- Input material -
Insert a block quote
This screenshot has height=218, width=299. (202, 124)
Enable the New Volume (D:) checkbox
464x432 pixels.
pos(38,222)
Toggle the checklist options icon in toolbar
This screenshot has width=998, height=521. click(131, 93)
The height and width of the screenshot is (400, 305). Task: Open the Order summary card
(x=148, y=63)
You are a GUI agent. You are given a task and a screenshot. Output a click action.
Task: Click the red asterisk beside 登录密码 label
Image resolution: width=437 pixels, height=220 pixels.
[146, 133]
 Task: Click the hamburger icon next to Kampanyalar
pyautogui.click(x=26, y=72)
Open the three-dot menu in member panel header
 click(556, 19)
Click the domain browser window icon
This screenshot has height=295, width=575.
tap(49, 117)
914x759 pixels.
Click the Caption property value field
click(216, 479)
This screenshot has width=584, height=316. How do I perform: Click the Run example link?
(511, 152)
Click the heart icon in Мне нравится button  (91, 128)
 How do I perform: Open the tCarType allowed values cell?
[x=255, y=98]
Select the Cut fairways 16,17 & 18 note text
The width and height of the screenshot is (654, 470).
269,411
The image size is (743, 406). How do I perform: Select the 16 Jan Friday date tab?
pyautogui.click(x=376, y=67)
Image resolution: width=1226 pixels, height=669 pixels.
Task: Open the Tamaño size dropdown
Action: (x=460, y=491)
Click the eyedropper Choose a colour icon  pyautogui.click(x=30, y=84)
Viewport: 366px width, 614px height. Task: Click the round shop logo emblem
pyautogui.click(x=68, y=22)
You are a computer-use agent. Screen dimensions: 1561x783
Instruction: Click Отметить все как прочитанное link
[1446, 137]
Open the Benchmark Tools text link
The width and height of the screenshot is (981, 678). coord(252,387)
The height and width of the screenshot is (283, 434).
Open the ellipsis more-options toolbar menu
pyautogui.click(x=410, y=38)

- Assignment -
Output the data in full, precisely as it appears above.

- Exercise output -
Insert a block quote
This screenshot has height=218, width=299. (202, 124)
Enable the New Volume (D:) checkbox
464x432 pixels.
pos(38,222)
Toggle the checklist options icon in toolbar
This screenshot has width=998, height=521. click(131, 93)
The height and width of the screenshot is (400, 305). Task: Open the Order summary card
(x=148, y=63)
You are a GUI agent. You are given a task and a screenshot. Output a click action.
Task: Click the red asterisk beside 登录密码 label
Image resolution: width=437 pixels, height=220 pixels.
[146, 133]
 Task: Click the hamburger icon next to Kampanyalar
pyautogui.click(x=26, y=72)
Open the three-dot menu in member panel header
 click(556, 19)
Click the domain browser window icon
This screenshot has height=295, width=575.
tap(49, 117)
914x759 pixels.
Click the Caption property value field
click(216, 479)
This screenshot has width=584, height=316. How do I perform: Click the Run example link?
(511, 152)
Click the heart icon in Мне нравится button  (91, 128)
 How do I perform: Open the tCarType allowed values cell?
[x=255, y=98]
Select the Cut fairways 16,17 & 18 note text
The width and height of the screenshot is (654, 470).
269,411
The image size is (743, 406). How do I perform: Select the 16 Jan Friday date tab?
pyautogui.click(x=376, y=67)
Image resolution: width=1226 pixels, height=669 pixels.
Task: Open the Tamaño size dropdown
Action: (x=460, y=491)
Click the eyedropper Choose a colour icon  pyautogui.click(x=30, y=84)
Viewport: 366px width, 614px height. Task: Click the round shop logo emblem
pyautogui.click(x=68, y=22)
You are a computer-use agent. Screen dimensions: 1561x783
Instruction: Click Отметить все как прочитанное link
[1446, 137]
Open the Benchmark Tools text link
The width and height of the screenshot is (981, 678). coord(252,387)
The height and width of the screenshot is (283, 434).
Open the ellipsis more-options toolbar menu
pyautogui.click(x=410, y=38)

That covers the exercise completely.